AIM OF THE TASK: Can you copy out the rows below, replacing every "GUI agent" with "interface agent" and leaving everything else untouched?

INFORMATION SHOWN:

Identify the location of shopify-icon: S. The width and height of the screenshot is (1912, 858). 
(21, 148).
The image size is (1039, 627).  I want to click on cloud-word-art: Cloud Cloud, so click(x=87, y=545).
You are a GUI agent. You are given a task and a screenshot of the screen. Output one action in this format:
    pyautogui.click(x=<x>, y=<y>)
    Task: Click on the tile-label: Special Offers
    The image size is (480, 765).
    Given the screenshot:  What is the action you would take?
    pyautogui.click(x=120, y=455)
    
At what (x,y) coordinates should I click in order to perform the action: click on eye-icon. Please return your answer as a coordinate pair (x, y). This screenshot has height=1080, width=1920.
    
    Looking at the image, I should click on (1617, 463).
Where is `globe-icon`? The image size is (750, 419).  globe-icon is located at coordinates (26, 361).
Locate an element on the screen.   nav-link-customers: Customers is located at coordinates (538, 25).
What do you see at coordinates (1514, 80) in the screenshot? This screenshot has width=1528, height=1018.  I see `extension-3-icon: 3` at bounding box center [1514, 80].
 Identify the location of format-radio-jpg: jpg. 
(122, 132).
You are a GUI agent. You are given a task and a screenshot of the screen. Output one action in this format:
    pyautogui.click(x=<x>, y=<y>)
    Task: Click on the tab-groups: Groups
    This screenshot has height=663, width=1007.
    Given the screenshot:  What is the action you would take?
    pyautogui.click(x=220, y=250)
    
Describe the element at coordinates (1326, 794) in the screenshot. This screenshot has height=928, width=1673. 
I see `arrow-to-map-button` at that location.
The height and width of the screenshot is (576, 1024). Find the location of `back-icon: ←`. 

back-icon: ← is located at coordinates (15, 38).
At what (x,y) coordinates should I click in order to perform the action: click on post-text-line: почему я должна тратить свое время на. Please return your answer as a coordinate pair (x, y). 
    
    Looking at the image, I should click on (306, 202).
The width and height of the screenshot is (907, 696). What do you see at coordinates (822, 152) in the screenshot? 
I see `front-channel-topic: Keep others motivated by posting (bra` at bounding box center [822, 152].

SOLVED PROBLEM:
Identify the location of shopify-icon: S. The width and height of the screenshot is (1912, 858). 
(21, 148).
The image size is (1039, 627).  I want to click on cloud-word-art: Cloud Cloud, so click(x=87, y=545).
You are a interface agent. You are given a task and a screenshot of the screen. Output one action in this format:
    pyautogui.click(x=<x>, y=<y>)
    Task: Click on the tile-label: Special Offers
    The image size is (480, 765).
    Given the screenshot:  What is the action you would take?
    pyautogui.click(x=120, y=455)
    
At what (x,y) coordinates should I click in order to perform the action: click on eye-icon. Please return your answer as a coordinate pair (x, y). This screenshot has height=1080, width=1920.
    
    Looking at the image, I should click on (1617, 463).
Where is `globe-icon`? The image size is (750, 419).  globe-icon is located at coordinates (26, 361).
Locate an element on the screen.   nav-link-customers: Customers is located at coordinates (538, 25).
What do you see at coordinates (1514, 80) in the screenshot? This screenshot has width=1528, height=1018.  I see `extension-3-icon: 3` at bounding box center [1514, 80].
 Identify the location of format-radio-jpg: jpg. 
(122, 132).
You are a interface agent. You are given a task and a screenshot of the screen. Output one action in this format:
    pyautogui.click(x=<x>, y=<y>)
    Task: Click on the tab-groups: Groups
    This screenshot has height=663, width=1007.
    Given the screenshot:  What is the action you would take?
    pyautogui.click(x=220, y=250)
    
Describe the element at coordinates (1326, 794) in the screenshot. This screenshot has height=928, width=1673. 
I see `arrow-to-map-button` at that location.
The height and width of the screenshot is (576, 1024). Find the location of `back-icon: ←`. 

back-icon: ← is located at coordinates (15, 38).
At what (x,y) coordinates should I click in order to perform the action: click on post-text-line: почему я должна тратить свое время на. Please return your answer as a coordinate pair (x, y). 
    
    Looking at the image, I should click on (306, 202).
The width and height of the screenshot is (907, 696). What do you see at coordinates (822, 152) in the screenshot? 
I see `front-channel-topic: Keep others motivated by posting (bra` at bounding box center [822, 152].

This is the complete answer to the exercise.